Jamshedpur : With the onset of winter, the arrival of migratory birds has given a reason to cheer for the bird watchers of the city.
The flight of migratory birds to the city from Russia, Baluchistan, Myanmar and the foothills of Himalaya got delayed this season. However with the spotting of some of the rare birds, the bird lovers are happy.
According to the bird watchers, heavy snowfall and cold wave hitting the European and few Asian countries rare species of birds have been compelled to migrate to the warmer zones for survival.

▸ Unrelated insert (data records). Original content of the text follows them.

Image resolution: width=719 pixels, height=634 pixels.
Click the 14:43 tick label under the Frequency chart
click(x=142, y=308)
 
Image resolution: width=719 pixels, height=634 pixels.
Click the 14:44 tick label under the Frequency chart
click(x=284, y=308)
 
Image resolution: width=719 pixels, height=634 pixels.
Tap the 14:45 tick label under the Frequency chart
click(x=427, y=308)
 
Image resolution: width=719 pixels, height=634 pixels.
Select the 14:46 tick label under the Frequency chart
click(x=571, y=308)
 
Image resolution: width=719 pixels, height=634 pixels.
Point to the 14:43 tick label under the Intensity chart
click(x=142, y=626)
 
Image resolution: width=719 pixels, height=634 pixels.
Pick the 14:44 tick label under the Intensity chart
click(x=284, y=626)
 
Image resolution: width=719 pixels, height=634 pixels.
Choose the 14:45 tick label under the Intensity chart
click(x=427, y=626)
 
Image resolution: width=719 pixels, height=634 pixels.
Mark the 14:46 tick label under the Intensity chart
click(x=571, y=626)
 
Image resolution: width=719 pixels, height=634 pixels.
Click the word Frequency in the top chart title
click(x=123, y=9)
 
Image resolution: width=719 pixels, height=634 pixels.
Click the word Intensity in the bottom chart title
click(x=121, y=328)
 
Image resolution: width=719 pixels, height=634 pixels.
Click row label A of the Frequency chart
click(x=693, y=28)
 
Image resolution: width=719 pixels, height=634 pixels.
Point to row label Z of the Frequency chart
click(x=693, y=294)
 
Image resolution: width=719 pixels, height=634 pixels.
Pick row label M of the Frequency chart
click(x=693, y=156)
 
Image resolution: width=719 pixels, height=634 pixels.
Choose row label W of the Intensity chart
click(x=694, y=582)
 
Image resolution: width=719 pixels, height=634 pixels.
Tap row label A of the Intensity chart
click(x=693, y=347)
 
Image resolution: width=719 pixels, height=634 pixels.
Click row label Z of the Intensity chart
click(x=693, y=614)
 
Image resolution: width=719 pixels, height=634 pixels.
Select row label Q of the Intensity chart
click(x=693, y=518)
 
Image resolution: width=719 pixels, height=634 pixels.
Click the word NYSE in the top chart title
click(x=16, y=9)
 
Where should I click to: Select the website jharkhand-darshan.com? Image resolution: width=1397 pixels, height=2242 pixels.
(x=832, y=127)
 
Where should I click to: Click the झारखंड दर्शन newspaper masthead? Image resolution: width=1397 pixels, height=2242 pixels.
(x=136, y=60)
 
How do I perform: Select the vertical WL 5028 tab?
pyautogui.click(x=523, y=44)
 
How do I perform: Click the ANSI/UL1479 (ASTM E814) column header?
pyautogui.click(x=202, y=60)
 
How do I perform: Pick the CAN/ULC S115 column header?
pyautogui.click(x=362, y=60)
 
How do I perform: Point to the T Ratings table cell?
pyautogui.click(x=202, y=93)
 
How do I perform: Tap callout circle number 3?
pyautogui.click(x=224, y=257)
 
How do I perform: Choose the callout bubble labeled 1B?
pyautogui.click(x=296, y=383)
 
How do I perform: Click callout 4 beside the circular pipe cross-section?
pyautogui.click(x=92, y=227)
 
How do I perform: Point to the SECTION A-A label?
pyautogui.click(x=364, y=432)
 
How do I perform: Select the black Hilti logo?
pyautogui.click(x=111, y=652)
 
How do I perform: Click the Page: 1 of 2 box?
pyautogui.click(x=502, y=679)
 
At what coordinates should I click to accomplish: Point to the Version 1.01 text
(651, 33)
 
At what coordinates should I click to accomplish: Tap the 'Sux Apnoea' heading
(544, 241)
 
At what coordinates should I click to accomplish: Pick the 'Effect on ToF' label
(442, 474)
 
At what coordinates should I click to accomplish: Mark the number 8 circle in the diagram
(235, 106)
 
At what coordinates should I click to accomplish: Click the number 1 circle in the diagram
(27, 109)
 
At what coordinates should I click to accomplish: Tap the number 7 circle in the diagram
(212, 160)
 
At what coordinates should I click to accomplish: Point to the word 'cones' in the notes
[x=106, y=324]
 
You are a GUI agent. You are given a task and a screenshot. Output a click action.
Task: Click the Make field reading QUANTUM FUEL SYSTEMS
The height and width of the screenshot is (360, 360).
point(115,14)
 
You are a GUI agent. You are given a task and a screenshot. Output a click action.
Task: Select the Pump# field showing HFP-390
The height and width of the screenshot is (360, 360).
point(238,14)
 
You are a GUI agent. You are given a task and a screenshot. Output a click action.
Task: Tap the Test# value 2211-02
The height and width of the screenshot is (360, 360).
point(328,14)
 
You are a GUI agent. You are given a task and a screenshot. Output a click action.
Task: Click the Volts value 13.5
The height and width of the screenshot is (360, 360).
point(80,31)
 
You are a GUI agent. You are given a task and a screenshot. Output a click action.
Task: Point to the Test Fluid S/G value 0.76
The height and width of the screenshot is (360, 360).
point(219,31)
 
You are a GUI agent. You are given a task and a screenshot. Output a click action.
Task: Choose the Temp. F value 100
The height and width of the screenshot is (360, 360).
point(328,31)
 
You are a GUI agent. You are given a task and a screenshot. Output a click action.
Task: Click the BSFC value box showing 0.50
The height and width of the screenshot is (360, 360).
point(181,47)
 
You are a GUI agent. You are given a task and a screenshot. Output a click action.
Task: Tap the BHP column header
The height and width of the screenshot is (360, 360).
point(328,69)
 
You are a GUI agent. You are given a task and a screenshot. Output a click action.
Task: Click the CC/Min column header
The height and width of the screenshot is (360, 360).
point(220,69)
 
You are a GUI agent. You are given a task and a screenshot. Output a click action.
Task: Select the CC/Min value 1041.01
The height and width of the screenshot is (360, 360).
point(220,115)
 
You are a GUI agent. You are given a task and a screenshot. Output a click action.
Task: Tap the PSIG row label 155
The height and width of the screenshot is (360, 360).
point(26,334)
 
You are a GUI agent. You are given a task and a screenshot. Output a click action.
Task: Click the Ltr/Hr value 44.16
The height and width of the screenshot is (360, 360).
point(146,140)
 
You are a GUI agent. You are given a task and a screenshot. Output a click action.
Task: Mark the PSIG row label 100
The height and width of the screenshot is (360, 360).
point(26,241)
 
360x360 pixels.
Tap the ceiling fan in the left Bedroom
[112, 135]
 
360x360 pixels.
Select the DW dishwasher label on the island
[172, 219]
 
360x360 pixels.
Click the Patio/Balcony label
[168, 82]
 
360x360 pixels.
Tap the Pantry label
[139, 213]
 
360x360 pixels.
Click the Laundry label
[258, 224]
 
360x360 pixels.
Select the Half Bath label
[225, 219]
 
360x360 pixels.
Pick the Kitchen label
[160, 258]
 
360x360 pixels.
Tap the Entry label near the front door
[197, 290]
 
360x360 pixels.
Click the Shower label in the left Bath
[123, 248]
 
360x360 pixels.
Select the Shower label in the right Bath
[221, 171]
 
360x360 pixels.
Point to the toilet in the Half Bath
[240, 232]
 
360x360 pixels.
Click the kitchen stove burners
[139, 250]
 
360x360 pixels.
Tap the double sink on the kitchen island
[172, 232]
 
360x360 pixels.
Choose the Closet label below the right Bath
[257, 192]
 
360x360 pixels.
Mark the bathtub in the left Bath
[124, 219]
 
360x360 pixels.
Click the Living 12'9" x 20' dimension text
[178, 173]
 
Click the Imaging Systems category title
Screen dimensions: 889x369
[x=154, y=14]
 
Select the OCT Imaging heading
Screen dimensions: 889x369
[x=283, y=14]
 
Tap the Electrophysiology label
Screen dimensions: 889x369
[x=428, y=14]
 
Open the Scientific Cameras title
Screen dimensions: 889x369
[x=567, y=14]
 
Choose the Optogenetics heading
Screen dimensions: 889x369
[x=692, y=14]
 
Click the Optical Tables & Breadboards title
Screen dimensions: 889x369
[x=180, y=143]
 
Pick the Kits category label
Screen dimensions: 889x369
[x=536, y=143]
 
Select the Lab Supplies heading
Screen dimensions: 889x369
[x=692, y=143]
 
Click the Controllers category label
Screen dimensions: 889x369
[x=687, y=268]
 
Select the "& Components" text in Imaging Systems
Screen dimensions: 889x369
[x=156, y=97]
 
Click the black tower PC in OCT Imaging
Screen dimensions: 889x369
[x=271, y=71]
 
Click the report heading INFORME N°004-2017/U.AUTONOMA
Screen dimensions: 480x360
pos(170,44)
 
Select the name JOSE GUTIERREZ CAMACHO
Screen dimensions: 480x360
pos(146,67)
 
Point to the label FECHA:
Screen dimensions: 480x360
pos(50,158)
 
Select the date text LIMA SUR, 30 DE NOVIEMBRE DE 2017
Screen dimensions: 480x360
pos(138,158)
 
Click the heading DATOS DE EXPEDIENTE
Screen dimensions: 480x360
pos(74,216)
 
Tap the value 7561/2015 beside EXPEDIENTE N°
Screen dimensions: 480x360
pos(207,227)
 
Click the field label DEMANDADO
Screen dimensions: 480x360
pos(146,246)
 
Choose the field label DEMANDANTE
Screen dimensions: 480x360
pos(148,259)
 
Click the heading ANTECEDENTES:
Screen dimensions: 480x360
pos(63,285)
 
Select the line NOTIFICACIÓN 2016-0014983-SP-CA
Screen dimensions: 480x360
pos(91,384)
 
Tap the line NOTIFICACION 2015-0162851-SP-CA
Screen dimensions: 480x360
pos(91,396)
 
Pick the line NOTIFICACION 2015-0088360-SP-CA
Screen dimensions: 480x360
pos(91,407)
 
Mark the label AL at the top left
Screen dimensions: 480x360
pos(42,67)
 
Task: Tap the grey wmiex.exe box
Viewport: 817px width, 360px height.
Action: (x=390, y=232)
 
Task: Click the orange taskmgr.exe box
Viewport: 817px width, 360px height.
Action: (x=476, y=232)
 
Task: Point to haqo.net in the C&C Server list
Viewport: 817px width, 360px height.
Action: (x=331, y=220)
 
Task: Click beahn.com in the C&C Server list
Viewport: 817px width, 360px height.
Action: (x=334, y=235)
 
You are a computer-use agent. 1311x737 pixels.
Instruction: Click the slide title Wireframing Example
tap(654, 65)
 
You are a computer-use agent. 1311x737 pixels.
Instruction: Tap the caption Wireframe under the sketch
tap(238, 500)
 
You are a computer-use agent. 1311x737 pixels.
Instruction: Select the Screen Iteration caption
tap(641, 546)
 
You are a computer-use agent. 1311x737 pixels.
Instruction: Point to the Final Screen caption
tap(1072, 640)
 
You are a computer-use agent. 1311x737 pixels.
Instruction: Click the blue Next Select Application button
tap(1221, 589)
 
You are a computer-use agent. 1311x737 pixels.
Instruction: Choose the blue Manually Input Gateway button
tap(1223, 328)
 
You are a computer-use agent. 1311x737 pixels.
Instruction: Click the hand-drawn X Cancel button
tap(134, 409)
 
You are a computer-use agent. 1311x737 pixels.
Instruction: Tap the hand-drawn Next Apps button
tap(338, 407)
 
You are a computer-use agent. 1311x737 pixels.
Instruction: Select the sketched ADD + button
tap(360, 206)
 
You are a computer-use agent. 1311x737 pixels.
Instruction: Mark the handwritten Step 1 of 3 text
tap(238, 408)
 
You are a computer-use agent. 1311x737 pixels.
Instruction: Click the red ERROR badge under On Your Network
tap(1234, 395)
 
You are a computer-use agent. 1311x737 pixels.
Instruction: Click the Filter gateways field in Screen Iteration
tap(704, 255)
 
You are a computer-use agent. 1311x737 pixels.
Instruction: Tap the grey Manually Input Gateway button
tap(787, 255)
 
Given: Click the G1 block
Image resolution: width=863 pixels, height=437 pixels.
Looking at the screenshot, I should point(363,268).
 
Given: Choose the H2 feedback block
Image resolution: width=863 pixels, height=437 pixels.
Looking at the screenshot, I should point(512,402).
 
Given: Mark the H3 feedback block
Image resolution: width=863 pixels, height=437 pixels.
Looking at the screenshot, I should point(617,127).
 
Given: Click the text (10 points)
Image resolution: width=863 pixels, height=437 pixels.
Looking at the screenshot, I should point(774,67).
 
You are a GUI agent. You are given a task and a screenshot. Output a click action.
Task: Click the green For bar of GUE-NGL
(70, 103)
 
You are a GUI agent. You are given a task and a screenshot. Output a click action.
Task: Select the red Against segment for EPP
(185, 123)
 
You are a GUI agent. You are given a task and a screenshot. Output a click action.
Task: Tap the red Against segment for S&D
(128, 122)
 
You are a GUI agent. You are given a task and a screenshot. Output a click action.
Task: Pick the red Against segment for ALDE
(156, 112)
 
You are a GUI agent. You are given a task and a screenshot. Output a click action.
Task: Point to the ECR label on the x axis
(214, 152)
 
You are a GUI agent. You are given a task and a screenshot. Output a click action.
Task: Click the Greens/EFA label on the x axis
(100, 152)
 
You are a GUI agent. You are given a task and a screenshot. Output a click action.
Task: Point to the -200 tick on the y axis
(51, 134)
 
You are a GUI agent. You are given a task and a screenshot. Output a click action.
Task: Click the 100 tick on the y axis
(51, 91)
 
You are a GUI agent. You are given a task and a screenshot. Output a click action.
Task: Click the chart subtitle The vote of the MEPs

A number of aquatic birds — Common Teal and Shoveller from Myanmar and Cotton Teal and Brahminy Duch (commonly known as Lalsar) from the foothills of Himalaya have been spotted at Dimna and Jubilee Lake this weekend.
K.K. Sharma, in charge of Jharkhand and Bihar chapter of Ornithology Society of India, birds are staying away from the city due to increased human activities along water bodies in Jubilee Park and Dimna Lake.
“However non-aquatic birds, including Wage Tail from Russia and Red-headed Bunting from Baluchistan, have arrived in the city and adjoining areas,” he informed.
It may be mentioned that a number of aquatic birds — Common Teal and Shoveller from Myanmar and Cotton Teal and Brahminy Duch (commonly known as Lalsar) from the foothills of Himalaya — to Jubilee Park began to diminish after the creation of zoo there. However, with the increase in human activities and pollution, their arrival have minimized over the years.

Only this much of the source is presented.